The two-week course hosted by Special Operations Training Group (SOTG) took place as a way for the company to develop the foundation for their standard operating procedures, and develop cohesion amongst the Marines, according to Carey.

The training centered on all the intricacies involved with conducting raids including military operations in urban terrain, understanding the roles and responsibilities of the company’s platoons, and how to employ all available assets within the MEU’s capabilities to ensure mission success.

In the first week of the course, the Marines divided into an assault element, support element and security element to focus on mission specific tasks. In the second week of the course, the company took part in raid scenarios, run by SOTG, similar to how they would actually receive missions. The Marines would receive the mission, then have six hours to plan and prepare before assaulting their objective.
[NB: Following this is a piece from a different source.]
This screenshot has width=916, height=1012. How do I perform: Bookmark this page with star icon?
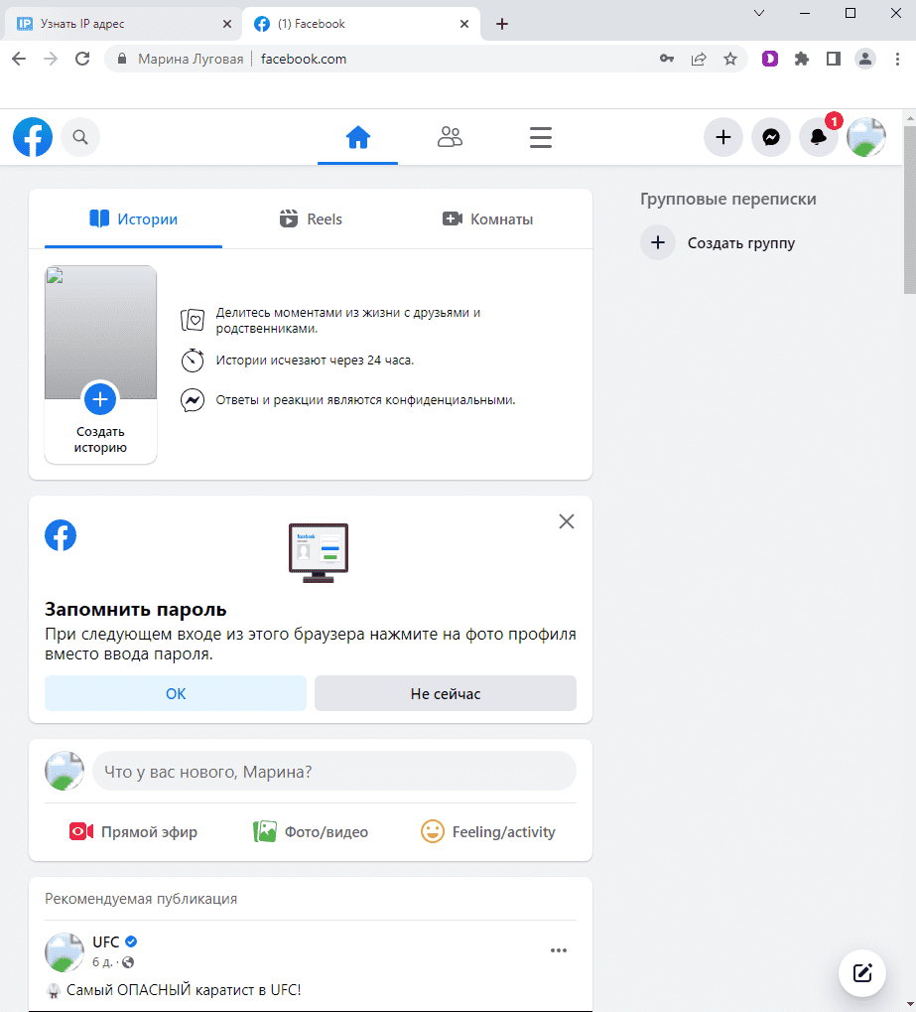pos(730,59)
“The purpose of this course is to strengthen the Marines’ skills in raid procedures,” said Martins, a native of Queens Village, N.Y. “From getting a mission, being able to react to that mission, and coordinate that mission, and have actions on that mission within six hours.”

The raid scenarios, carried out during both the day and night, were fraught with simulated versions of the peril Marines may encounter in real life including fake improvised explosive devices and role players acting as terrorists.
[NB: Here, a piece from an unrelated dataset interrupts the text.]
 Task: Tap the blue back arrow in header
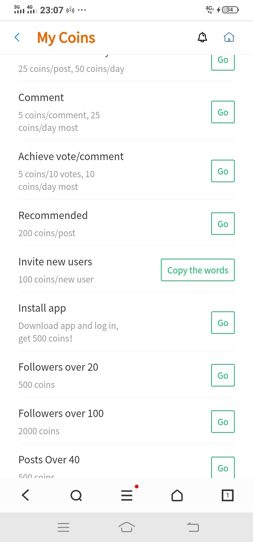tap(17, 38)
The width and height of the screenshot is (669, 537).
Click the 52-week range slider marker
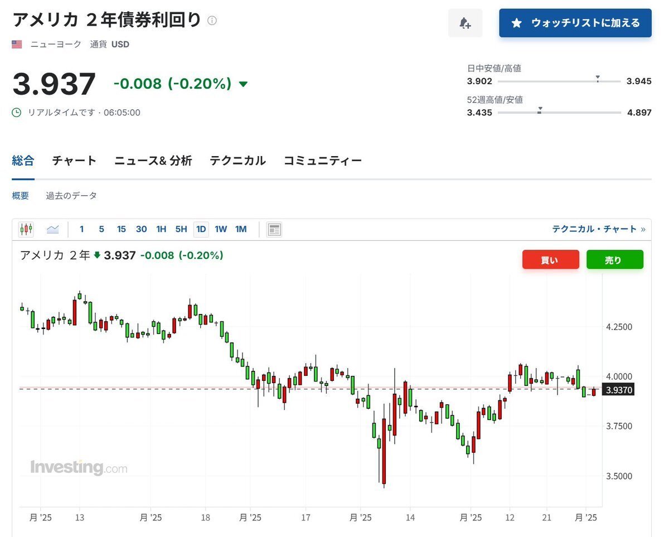tap(540, 110)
“Anything we do is about what could happen … no plan survives contact with the enemy,” said Carey, a native of Damascus, Md. “The Marines’ ability to use initiative, and react, and adjust to the plan and continue to execute the mission, is overall probably one of the more important things they will learn here.”

The Motorized Raid Course is one of three raid courses the 24th MEU’s ground combat element will attend. Bravo Co. previously attended the Air Raid Course where they trained in conducting missions using aircraft like the MV-22 Osprey and CH-53E Super Stallion. Alpha Company, the BLT’s Mechanized Raid Force, is scheduled to conduct the Mechanized Raid Course Nov. 7-18.